Accordingly, there is a need for an improved method of processing XML documents that does not suffer from the problems and limitations of the prior art.
The present invention provides a system and method of processing structured documents. More particularly, the present invention relates to a processing framework that enables generation of events corresponding to instance document elements and events corresponding to definition components in a single serial process.
A first embodiment of the invention is a computer program product comprising a computer usable medium including computer usable program code for processing a document that is structured according to a document definition.
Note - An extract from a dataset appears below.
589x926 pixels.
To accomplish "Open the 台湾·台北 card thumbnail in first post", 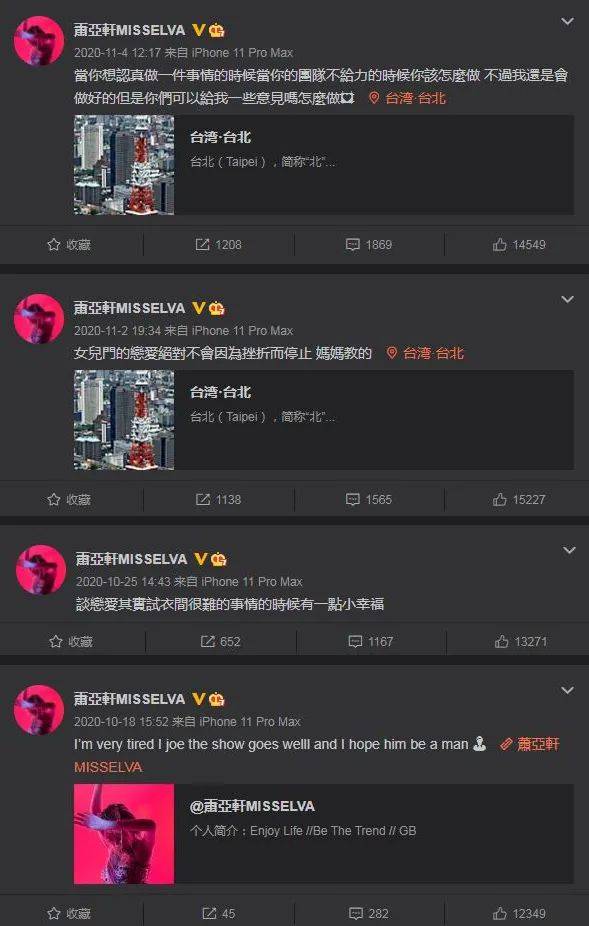I will coord(124,165).
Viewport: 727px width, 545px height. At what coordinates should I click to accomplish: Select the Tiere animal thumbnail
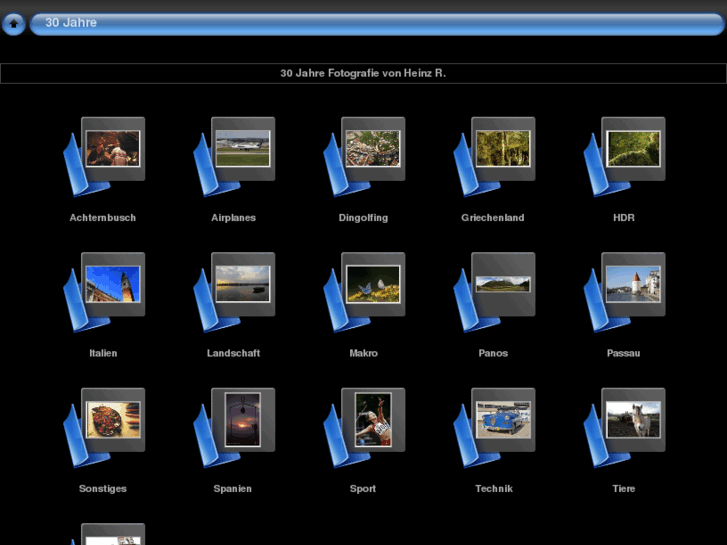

The computer program product comprises computer usable program code for receiving event information corresponding to a first element of information within the document, for identifying a portion of the document definition describing the first element of information, and for generating a first event corresponding to the first element and for generating a second event corresponding to the portion of the document definition describing the first element, wherein the first event and the second event are generated as part of a single, serial process.
In a second embodiment, the computer program product comprises computer usable program code for identifying a first element of information within the document according to the document definition, for identifying a portion of the document definition describing the first element of information, and for generating a first event corresponding to the first element and a second event corresponding to the portion of the document definition describing the first element, wherein the first event and the second event are generated as part of a single, serial process.
In a third embodiment, the computer program product comprises computer useable program code for processing an XML schema and for processing event information relating to an instance X document according to the XML schema. The computer useable program code for processing an XML schema includes code for identifying a first element declaration of an XML schema, for creating a graph data structure with a node corresponding to the first element declaration, for identifying a plurality of schema components (including model groups) and a second element declaration, wherein the plurality of schema components and the second element declaration relate to the first element declaration, and for identifying a relationship between the first element declaration, the plurality of schema components, and the second element declaration, and for computer usable program code for creating a node in the graph corresponding to each of the schema components and a node corresponding to the second element declaration, wherein the relationship is reflected in the graph.
The computer useable program code for processing event information relating to an instance XML document according to the XML schema includes code for receiving event information corresponding to a first element of an XML instance document corresponding to the first element declaration in the corresponding entity that defines each such element, for receiving event information corresponding to a second element of the XML instance document corresponding to the second element declaration, for identifying a path in the graph from the first element declaration to the second element declaration, wherein the path may include one or more of the plurality of nodes corresponding to the schema components, and for traversing the path, generating a start event corresponding to a child node when traversal is from a parent node to the child node, and for generating an end event corresponding to the child node when traversal is from the child node to the parent node.
These and other important aspects of the present invention are described in more fully in the detailed description below.
An embodiment of the present invention is described in detail below with reference to the attached drawing figures, wherein:
The present invention provides a method for augmenting the functionality of a structured document processor, such as an XML parser, by generating events corresponding to definition components in addition to events generated by the document processor corresponding to document elements. The events corresponding to document elements and the events corresponding to definition components are generated in a single, serial process.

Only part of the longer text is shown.